AFR and 19 allies want the National Association of Insurance Commissioners (NAIC) to provide more information about current data collection efforts surrounding the property and casualty insurance market. The letter urges NAIC to be more transparent about the scope of the data call – which states will participate, from which insurance companies they’ll pull data, and what data will be collected. The coalition also calls for the complete dataset to be made publicly available and that it be converted into an annual collection, expanded to include housing developers, condos, renters and condo insurance, force-placed insurance and residual market policies.

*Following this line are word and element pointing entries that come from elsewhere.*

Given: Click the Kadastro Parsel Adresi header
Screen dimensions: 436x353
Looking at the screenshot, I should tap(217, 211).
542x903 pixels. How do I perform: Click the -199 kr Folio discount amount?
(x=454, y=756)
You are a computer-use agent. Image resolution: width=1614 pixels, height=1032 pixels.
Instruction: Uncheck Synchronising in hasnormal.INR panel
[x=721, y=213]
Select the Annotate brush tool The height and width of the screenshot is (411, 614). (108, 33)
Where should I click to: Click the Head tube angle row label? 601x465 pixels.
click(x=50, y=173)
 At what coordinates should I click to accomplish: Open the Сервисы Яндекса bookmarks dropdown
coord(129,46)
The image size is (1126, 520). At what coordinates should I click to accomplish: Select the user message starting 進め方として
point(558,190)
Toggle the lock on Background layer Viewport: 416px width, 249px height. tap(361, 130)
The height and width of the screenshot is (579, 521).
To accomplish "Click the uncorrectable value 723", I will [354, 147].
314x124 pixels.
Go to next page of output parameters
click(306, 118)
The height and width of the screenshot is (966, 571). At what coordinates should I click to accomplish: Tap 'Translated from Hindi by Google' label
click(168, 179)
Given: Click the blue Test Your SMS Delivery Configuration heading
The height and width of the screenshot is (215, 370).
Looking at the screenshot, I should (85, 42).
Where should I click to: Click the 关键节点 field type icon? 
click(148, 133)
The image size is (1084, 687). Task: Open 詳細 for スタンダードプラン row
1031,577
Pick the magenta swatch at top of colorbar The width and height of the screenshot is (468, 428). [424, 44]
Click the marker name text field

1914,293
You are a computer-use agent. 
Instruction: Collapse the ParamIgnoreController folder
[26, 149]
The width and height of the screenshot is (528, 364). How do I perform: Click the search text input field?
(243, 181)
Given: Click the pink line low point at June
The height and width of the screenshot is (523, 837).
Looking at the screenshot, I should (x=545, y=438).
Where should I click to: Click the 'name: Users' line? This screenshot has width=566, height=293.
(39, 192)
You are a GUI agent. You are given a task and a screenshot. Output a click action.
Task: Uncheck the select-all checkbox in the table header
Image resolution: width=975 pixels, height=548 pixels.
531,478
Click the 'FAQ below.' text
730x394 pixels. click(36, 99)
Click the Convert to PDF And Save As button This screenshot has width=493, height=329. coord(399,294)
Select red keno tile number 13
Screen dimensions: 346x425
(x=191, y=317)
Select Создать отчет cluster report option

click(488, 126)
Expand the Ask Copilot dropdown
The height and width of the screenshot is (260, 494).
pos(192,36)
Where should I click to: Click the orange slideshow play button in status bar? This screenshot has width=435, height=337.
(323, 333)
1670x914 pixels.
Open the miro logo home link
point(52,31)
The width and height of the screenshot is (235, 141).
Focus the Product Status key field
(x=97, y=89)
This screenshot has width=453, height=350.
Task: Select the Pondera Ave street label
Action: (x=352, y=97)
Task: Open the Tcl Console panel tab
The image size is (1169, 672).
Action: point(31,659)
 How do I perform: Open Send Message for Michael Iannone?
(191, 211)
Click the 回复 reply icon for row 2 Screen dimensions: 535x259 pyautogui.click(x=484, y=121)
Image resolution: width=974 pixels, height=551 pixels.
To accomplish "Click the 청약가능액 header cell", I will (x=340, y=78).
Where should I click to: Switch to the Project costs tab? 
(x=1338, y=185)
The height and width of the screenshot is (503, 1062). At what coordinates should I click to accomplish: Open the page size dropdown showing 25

Minnesota vs. Single-Family Landlords.
Last week, Minnesota Attorney General Keith Ellison announced a settlement with several landlords over their failure to properly maintain over 600 single-family homes and failure to follow through on maintenance promises in North Minneapolis, which is predominantly Black. Tenants have been found to have elevated levels of lead in their blood. Under the settlement, Progress Residential, HavenBrook Homes (a Progress affiliate), and Pretium Partners (the PE owner of Progress), must sell their properties to affordable housing entities, pay restitution to the victims, and forgive debts.
CLIMATE and FINANCE
Climate Scenarios.
Last week, the Fed unveiled the result of an exercise in which it subjected six of the biggest banks – BofA, Citi, Goldman Sachs, JPMorgan, Morgan Stanley and Wells Fargo – to climate scenario analyses which modeled complex and uncertain risks over various time horizons. Most of the banks relied on existing credit risk models to estimate physical and transition risks, assuming that historical relationships would hold true during climate uncertainty. Many reported data and modeling challenges when it came to estimated climate-related financial risks, including a lack of consistent data related to insurance coverage. They flagged that insurance played a key role in mitigating risks for consumers, businesses and banks, and banks needed to monitor changes across the insurance industry.
POLITICS and MONEY
Cryptobros United.
Public Citizen details how super PACs backed by the crypto sector have raised more than $102mn this election cycle, the third-most of all super PACs involved in the 2024 election. More than half of the treasure trove came from direct corporate expenditures, with the rest drawn from billionaire crypto execs and venture capitalists. Four of the eight corporate donors have settled or are facing charges by the SEC. And of the six primaries where the PACs stepped in, only one crypto-backed candidate lost.